Set exercise: Render the entries from the start through the line containing "Action: coord(1161,408)" as a Markdown table with columns Row and Line, one numbered row per line, leaving out blank lines.

Records provided:
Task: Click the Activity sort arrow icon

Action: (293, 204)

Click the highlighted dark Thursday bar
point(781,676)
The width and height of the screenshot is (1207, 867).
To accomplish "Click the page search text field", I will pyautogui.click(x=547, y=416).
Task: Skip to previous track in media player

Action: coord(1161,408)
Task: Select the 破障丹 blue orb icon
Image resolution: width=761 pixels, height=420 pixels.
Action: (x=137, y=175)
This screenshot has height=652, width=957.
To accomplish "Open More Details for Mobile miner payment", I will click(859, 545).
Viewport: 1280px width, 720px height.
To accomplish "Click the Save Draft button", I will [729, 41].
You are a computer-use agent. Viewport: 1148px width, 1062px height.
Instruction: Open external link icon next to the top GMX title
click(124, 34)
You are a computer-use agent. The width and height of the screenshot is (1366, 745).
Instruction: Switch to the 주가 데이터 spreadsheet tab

Correct result:
| Row | Line |
|---|---|
| 1 | Task: Click the Activity sort arrow icon |
| 2 | Action: (293, 204) |
| 3 | Click the highlighted dark Thursday bar |
| 4 | point(781,676) |
| 5 | The width and height of the screenshot is (1207, 867). |
| 6 | To accomplish "Click the page search text field", I will pyautogui.click(x=547, y=416). |
| 7 | Task: Skip to previous track in media player |
| 8 | Action: coord(1161,408) |